### Teks Kutipan
Terlepas tentang realisasi pembayaran utang pemerintah terhadap produsen dan ritel minyak goreng senilai Rp 344 miliar atas program minyak goreng satu harga, berdasarkan pendapat hukum yang diberikan Kejaksaan Agung atas permasalahan tersebut, Badan Pengelola Dana Perkebunan Kelapa Sawit justru diperintah membayar sebesar Rp 800 miliar kepada para pengusaha minyak goreng. Nilainya dua kali lipat dari nilai utang yang diklaim Asosiasi Pengusaha Ritel Indonesia (Aprindo).
Melihat adanya kesenjangan antara angka klaim yang diajukan Aprindo dan perhitungan surveyor yang juga digunakan Kejaksaan Agung dalam membuat legal opinion-nya tentu duduk persoalan ini semakin lucu. Belum lagi, secara aturannya bila mengacu UU No. 15 Tahun 2004 tentang Pemeriksaan Pengelolaan dan Tanggung Jawab Keuangan Negara, lembaga yang sepatutnya melakukan audit adalah Badan Pemeriksa Keuangan (BPK).
Sebaiknya pihak Aprindo hati-hati menerima pendapat hukum yang disampaikan Kejaksaan Agung atas permintaan Kementerian Perdagangan. Sebab menurut Kementerian Perdagangan yang diperintah untuk menyelesaikan tagihan sebesar Rp 800 miliar adalah pihak Badan Pengelola Dana Perkebunan Kelapa Sawit, suatu lembaga yang berada di bawah naungan Direktorat Jenderal Perbendaharaan Kementerian Keuangan. Tentu mengenai disparitas angka ini bisa berpotensi menimbulkan masalah kelebihan bayar bahkan kerugian negara di kemudian hari.
Tanpa adanya legal opinion Kejaksaan Agung sebenarnya pihak Badan Pengelola Dana Perkebunan Kelapa Sawit tetap wajib melaksanakan kewajibannya. Alasannya, pertama, bila me-review Peraturan Menteri Perdagangan (Permendag) No. 6 Tahun 2022 dengan tegas di Pasal 11 disebutkan bahwa segala perbuatan hukum yang dilaksanakan berdasarkan Permendag No. 3 Tahun 2022 dinyatakan tetap berlaku sampai dengan perbuatan hukum tersebut berakhir.
Permendag No. 3 Tahun 2022 adalah peraturan yang bertujuan mewujudkan ketersediaan, kestabilan harga minyak goreng yang terjangkau oleh masyarakat, termasuk usaha mikro dan usaha kecil. Jangka waktu berlakunya Permendag tersebut adalah enam bulan sejak ditetapkan. Sehingga bila dihitung dari bulan ditetapkannya peraturan tersebut berlaku hingga Juli 2022.
Kembali ke Permendag No. 6 Tahun 2022, keberadaannya bukanlah dalam posisi membatalkan Permendag No. 3 Tahun 2022. Sebab sudah jelas diatur dalam Pasal 11 segala perbuatan hukum yang menyangkut penyediaan minyak goreng oleh perusahaan sebagai penyedia tetap dilindungi. Tetapi memang dalam Pasal 13 Permendag No. 6 Tahun 2022 menyatakan Permendag No. 3 Tahun 2022 dinyatakan dicabut dan tidak berlaku.

### Yang Diharapkan
Sambung tulisan di atas tentang utang program minyak goreng satu harga, mulai tepat sesudah kalimat terakhirnya.

### Bagian Data

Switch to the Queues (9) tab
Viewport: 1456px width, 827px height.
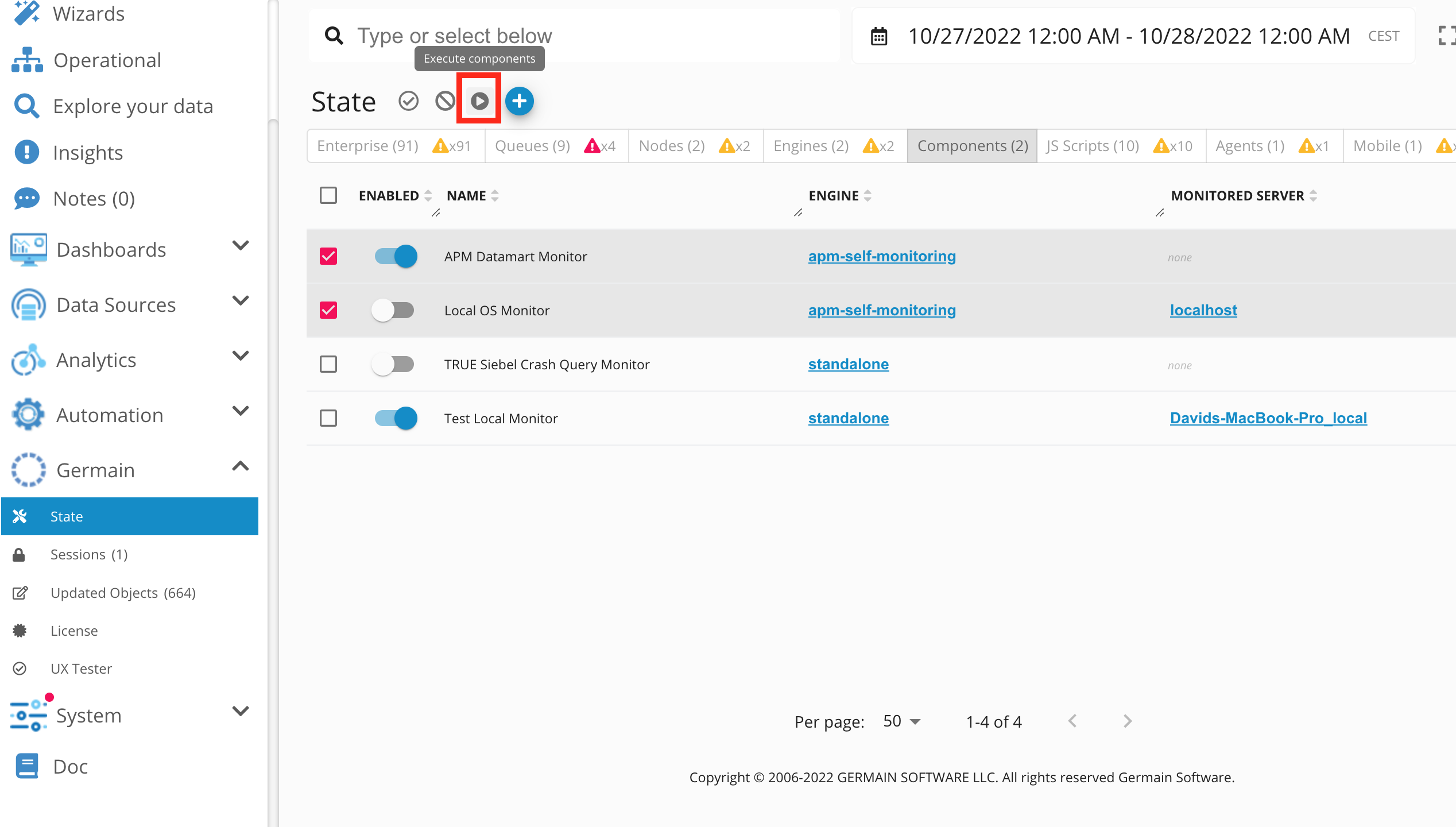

### Jawaban
Di sinilah sumber soal yang menjadi argumen bagi Badan Pengelola Dana Perkebunan Kelapa Sawit tidak memenuhi kewajibannya terhadap para penyedia. Padahal bila konsisten mengacu Pasal 11 Permendag No. 6 Tahun 2022, maka persoalan perhitungan jumlah biaya yang harus dibayarkan adalah volume minyak yang telah didistribusikan sampai dengan batas berlakunya Permendag No. 3 Tahun 2022 yakni pada Juli 2022. Sehingga keberadaan Permendag No. 6 Tahun 2022 sebagai alasan tidak dilaksanakannya pembayaran kepada pengusaha merupakan pendapat yang bertentangan dengan peraturan itu sendiri.
Kedua, jelas diatur bahwa antara Badan Pengelola Dana Perkebunan Kelapa Sawit dan penyedia terikat dalam suatu hubungan kontraktual penyediaan perjanjian. Sehingga sebenarnya perjanjian merupakan hukum yang primer bagi para pihak sebagaimana asas hukum lex specialis derogate lex generalis.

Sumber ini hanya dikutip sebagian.